Dayım evi yeyim evi.
Dayılarımızın evinde yiyecek içecek her zaman çok olur; oralarda bolca yenilir içilir.
Dayısı olmayanın yeğeni olmaz.
Yeğenine dayılık yapamayan, kendi dayısından da fayda görmez.
Dayıya yeğen gerek, gemiye yelken kürek.
Yelkenin, küreğin deniz taşıtını yürüttüğü gibi dayı da yeğenini yönlendirmelidir.
Elin iyisi itin köpeğin dayısı olmaz.
Yabancının iyisi olmaz; el ne kendimizde kendi yakınımızdadır.
Er dayıya, kız bibiye çeker.
Bir inanışa /töreye göre özellikle kişilik olarak erkekler dayıya, kızlar halaya çeker.
Kalay tutmayan dığanın, dayısını bilmeyen yeğenin, acısı çıkmayan soğanın Allah belasını versin. [1]
1. Kalay tutmayan tencere, dayı bilmeyen yeğen, acısı çıkmayan soğan işe yaramaz. 2. Halini, haddini ve hududunu bilmeyenden ne kendine fayda gelir ne başkalarına.
Katıra baban kim demişler, dayım attır demiş.
Aşağılık duyguyla yaşayanlar, yalnızca iyi yanlarını göstermeye çalışır.
Kız kocayınca gayret, dayıya düşer.
Evlenme çağı gelen kızın evlenmesi ile hısım akraba, yakından ilgilenmelidir.
Öldü dayım, gitti payım.
Dayımın vefatı ile annemden gelen miras hakkım da gitti.
Tatlıya yakışmaz soğan, dayısını beğenmez yeğen.
Uyumsuzluklara dikkat edilmelidir.
Teyzemin taşağı olsa dayım olurdu.
Varsayımla, hayal kurularak bir şey elde edilemez.
Tilkini iyisi olmaz, itin dayısı olmaz.
Hilenin, hilebazın sonu olamaz.

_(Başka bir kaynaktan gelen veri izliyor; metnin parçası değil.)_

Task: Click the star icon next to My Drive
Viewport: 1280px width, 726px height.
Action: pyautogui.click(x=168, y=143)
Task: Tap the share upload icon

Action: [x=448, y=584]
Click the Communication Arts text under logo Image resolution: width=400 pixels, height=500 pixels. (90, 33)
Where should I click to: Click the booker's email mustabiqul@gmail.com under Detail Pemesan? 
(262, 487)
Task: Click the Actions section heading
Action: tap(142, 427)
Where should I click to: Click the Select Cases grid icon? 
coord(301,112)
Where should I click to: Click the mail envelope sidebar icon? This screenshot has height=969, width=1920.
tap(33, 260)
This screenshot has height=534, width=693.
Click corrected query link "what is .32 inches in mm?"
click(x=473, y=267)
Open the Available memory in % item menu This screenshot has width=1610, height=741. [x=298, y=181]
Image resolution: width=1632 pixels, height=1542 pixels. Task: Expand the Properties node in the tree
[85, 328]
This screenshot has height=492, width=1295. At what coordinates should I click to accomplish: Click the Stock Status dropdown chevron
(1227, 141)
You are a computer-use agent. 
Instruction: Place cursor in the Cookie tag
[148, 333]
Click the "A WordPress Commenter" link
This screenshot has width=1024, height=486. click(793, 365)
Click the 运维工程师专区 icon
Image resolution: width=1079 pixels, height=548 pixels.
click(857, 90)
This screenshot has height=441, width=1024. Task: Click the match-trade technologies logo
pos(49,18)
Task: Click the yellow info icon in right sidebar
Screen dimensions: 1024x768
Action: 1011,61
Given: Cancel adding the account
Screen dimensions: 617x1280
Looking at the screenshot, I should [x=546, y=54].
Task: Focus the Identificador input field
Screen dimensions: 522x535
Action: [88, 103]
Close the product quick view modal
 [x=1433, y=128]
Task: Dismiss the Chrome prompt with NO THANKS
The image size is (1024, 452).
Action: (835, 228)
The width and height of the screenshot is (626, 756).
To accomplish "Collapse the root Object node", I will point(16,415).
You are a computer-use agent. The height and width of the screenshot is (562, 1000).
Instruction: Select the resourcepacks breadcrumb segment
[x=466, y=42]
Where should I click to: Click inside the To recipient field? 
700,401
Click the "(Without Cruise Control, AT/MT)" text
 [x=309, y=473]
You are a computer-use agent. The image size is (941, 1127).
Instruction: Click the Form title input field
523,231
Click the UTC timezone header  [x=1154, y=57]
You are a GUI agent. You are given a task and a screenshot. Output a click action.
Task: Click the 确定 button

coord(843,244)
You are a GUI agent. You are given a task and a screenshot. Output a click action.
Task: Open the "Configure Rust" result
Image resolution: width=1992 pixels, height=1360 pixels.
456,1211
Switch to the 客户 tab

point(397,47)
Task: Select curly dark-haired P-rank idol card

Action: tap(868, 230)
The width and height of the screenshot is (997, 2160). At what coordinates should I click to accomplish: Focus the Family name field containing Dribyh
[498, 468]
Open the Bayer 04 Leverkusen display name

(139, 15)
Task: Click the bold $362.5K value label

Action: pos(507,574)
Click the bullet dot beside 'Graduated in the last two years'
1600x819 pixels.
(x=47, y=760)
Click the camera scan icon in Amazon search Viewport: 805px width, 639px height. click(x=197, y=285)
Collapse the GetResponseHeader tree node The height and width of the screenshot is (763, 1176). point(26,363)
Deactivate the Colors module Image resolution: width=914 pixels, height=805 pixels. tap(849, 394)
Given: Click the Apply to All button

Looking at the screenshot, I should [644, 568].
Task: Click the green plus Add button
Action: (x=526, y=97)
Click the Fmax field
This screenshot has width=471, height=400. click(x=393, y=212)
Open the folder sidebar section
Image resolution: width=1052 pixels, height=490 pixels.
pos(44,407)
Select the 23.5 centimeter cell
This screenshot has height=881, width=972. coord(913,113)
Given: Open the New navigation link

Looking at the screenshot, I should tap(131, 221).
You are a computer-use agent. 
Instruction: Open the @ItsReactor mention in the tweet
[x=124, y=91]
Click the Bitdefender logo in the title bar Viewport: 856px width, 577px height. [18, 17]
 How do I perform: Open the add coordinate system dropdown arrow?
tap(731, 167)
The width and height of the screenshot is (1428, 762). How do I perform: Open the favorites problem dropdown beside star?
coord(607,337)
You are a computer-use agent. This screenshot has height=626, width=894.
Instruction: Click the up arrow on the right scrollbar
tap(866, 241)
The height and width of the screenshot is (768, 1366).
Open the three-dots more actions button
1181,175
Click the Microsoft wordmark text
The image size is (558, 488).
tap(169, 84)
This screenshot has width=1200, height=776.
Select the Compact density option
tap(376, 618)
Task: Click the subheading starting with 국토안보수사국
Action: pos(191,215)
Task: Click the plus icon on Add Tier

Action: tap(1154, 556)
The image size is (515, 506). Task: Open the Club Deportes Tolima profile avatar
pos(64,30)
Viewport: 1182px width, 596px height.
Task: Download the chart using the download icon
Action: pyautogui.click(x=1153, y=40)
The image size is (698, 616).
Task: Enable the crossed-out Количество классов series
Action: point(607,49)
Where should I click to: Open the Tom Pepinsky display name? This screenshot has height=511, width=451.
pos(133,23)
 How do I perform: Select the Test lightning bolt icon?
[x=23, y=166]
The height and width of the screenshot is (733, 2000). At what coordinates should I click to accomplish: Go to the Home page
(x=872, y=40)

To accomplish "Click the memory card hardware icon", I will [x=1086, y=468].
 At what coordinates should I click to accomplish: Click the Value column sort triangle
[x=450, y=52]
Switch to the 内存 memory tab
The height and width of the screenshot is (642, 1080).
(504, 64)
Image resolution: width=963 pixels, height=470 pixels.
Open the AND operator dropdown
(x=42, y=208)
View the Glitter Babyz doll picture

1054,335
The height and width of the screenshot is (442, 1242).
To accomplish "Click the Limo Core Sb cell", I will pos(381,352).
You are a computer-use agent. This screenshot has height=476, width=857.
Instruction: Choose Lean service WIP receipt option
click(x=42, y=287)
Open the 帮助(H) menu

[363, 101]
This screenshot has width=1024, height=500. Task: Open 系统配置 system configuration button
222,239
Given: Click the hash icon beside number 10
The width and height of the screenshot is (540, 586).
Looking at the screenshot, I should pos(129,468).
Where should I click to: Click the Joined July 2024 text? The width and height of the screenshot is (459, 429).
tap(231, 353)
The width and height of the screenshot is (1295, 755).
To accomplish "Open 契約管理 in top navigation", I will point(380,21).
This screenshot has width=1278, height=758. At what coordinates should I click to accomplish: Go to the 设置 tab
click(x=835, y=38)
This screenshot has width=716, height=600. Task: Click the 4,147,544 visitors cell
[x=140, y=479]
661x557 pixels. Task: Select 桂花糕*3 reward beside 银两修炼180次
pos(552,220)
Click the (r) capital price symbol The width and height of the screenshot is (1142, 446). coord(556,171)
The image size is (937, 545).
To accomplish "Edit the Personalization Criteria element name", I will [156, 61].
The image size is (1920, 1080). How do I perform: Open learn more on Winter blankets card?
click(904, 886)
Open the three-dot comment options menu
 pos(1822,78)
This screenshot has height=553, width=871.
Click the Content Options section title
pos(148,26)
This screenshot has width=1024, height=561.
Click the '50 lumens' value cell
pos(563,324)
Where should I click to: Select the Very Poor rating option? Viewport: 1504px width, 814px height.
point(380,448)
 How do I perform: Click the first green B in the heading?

Kişi, soyuna çeker. Genetik bozuksa da yapacak bir şey yoktur.
2.Cesur, yiğit, babayiğit
Açlık, adama dayı dedirtir.
Açlığın yaptıramayacağı şey yoktur; ayıya bile dayı dedirtir.
3. Orta yaşı geçkin erkeklere söylenen bir seslenme sözü
Abdurrahman'ın abası; gah oğlu giyer gah babası.
Gerektiğinde özellikle yoklukta bir giyeceği hane halkından uygun olanlar giyer.
Çocuklu karı, eşekli dayı ile yola çıkma.
Çocuklu aileler, çevrelerine rahatsızlık verebilir.
Dadandırma kara gelin, dadanırsa yine gelir. / Dadandı dayım köfteye, yine gelir haftaya. / Dadananla kuduranı saklamak olmaz.
Sırnaşığa çok yüz vermeye gelmez, yüz bulursa sizi bıktırır.
4.Kayırıcı, koruyucu, arka çıkan
Arkanda varsa dayın; rahat olur günün, gecen, ayın. [2]
Dayısı olan, mutlu yaşar.
Dayısı olan, dayısına güvenir /yanaşır.
Arkasında gücü olan, o güç ile işler yapar.
Eğri ağaca yayım deme, her gördüğüne dayım deme.
Tanımayan, bilinmeyen kişiler hakkında hüküm verilirken acele edilmemelidir
Emmim dayım desem elimi soksam yesem.
Başkalarından sürekli olarak yardım beklemek, doğru değildir.
Güvenme dayına azık /ekmek al yanına.
Hemen her durumda kendimizi garanti altına almak için başkasına güvenmemeli, tedbirli olunmalıdır.
Malı olanın dayısı da teyzesi de olur.
Malı olanın akrabası çok olur.
5.Kabadayı, külhanbeyi
Köprüyü geçinceye kadar ayıya dayı derler /denir. [3]
Bir kimse kendinden yardım beklediği aşağılık birine işi bitinceye kadar iyi davranıp övücü dil döker.

[1]dığan: Tencere
[2]dayı: (mecaz) Arka, kale
[3]Maddî menfaat endişesiyle küçük manevî fedakarlıklarda bulunmanın uygunluğunu tavsiyede kullanılır.